**What you will do:** Return these lines exactly, from the line with "Click the orange CASA label color tag" up to and including the last line.

**Materials provided:**
+ + +

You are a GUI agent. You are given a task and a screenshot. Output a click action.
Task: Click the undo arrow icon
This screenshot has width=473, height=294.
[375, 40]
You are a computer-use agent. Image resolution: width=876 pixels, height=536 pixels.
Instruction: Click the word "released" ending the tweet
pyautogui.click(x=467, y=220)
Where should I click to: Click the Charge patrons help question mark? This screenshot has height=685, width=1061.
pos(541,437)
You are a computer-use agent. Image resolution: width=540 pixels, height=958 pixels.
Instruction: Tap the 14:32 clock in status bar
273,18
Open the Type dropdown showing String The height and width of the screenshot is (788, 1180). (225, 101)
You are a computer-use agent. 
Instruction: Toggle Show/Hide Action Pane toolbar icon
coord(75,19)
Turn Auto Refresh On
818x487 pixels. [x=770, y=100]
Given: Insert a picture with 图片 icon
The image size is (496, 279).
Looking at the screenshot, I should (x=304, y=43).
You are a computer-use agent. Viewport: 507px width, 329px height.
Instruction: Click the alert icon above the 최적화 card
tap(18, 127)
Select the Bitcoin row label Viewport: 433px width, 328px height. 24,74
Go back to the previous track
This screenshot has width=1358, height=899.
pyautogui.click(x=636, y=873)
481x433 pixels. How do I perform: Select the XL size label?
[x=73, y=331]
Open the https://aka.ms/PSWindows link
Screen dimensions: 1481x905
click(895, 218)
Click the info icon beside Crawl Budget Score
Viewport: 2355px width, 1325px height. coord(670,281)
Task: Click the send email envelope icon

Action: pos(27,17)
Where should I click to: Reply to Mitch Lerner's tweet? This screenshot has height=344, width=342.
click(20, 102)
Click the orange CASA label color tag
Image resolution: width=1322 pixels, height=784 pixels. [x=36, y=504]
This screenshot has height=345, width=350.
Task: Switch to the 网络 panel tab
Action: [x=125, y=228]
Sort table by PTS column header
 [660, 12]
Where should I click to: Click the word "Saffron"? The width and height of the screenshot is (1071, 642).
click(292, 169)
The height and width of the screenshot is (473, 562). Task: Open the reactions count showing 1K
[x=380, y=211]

+ + +

**Task solution:**
Click the orange CASA label color tag
Image resolution: width=1322 pixels, height=784 pixels. [x=36, y=504]
This screenshot has height=345, width=350.
Task: Switch to the 网络 panel tab
Action: [x=125, y=228]
Sort table by PTS column header
 [660, 12]
Where should I click to: Click the word "Saffron"? The width and height of the screenshot is (1071, 642).
click(292, 169)
The height and width of the screenshot is (473, 562). Task: Open the reactions count showing 1K
[x=380, y=211]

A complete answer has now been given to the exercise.